Supplied entries:
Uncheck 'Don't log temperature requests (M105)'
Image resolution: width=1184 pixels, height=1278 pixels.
...
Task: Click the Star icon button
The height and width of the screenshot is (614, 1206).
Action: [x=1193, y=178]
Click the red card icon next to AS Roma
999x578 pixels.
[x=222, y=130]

Work task:
Please copy the lines in the records above between the one holding "Uncheck 'Don't log" and the one holding "Image resolution: width=1184", inclusive, exactly and with no other line.

Written solution:
Uncheck 'Don't log temperature requests (M105)'
Image resolution: width=1184 pixels, height=1278 pixels.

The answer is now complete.